--- Action item ---
Take from the listing each line that has the string "button".
..............................
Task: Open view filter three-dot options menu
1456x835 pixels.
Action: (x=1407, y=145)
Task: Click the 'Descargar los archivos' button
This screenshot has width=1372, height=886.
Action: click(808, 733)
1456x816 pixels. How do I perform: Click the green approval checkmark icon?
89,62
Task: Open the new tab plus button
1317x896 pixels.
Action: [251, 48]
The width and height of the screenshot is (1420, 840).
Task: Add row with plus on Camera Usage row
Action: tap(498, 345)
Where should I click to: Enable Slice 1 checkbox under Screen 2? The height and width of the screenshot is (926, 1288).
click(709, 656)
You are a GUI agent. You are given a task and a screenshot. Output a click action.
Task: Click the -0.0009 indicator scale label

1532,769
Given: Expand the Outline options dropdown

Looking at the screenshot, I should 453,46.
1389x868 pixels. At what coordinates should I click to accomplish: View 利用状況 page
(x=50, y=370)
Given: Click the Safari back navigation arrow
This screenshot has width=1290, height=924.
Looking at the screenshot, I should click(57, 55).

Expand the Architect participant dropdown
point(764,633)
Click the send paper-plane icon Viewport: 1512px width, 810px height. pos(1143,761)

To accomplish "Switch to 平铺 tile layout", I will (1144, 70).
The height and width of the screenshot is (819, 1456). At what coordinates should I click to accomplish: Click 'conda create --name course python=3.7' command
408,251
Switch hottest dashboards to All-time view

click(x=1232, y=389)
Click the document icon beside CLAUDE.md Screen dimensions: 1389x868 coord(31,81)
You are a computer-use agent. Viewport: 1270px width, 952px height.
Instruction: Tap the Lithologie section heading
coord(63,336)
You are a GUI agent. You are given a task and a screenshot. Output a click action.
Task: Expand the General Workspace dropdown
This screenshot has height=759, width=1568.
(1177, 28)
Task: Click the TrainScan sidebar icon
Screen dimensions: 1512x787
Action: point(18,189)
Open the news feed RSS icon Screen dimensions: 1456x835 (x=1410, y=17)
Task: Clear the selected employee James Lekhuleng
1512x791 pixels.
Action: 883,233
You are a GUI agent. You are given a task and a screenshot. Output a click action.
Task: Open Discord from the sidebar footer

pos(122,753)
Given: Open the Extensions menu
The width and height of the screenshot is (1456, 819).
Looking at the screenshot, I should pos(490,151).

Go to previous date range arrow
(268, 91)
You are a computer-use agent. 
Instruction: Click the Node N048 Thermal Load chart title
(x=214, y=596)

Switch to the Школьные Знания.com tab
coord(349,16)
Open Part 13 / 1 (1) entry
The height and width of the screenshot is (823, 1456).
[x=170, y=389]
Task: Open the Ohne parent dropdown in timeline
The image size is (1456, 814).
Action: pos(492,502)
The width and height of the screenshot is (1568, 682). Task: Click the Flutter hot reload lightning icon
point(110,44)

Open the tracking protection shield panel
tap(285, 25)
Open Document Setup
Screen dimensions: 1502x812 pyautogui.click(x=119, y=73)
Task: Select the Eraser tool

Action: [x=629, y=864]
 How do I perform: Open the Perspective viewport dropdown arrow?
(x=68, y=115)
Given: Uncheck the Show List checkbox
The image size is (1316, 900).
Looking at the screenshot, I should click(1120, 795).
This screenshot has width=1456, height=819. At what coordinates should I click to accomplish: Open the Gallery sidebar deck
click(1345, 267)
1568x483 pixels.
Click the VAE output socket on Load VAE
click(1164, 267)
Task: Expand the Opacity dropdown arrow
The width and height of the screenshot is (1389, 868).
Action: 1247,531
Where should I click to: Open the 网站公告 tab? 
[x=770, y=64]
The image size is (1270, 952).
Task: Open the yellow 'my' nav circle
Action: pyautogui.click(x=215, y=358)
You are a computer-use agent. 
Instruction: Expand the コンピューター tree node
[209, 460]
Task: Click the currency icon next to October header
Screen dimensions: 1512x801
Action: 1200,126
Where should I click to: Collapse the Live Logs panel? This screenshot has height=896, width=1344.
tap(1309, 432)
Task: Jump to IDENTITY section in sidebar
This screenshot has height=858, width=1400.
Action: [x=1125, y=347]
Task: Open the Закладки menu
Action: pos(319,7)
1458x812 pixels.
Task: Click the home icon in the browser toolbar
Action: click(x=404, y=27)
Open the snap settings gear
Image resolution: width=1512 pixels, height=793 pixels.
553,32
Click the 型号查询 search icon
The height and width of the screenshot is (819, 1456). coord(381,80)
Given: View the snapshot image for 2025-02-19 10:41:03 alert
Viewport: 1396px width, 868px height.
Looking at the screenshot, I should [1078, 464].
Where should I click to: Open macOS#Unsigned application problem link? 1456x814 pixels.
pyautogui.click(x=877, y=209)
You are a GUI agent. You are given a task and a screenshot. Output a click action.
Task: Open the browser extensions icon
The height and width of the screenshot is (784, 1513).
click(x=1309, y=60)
..............................
--- Response box ---
Task: Click the 'Descargar los archivos' button
Task: Open the new tab plus button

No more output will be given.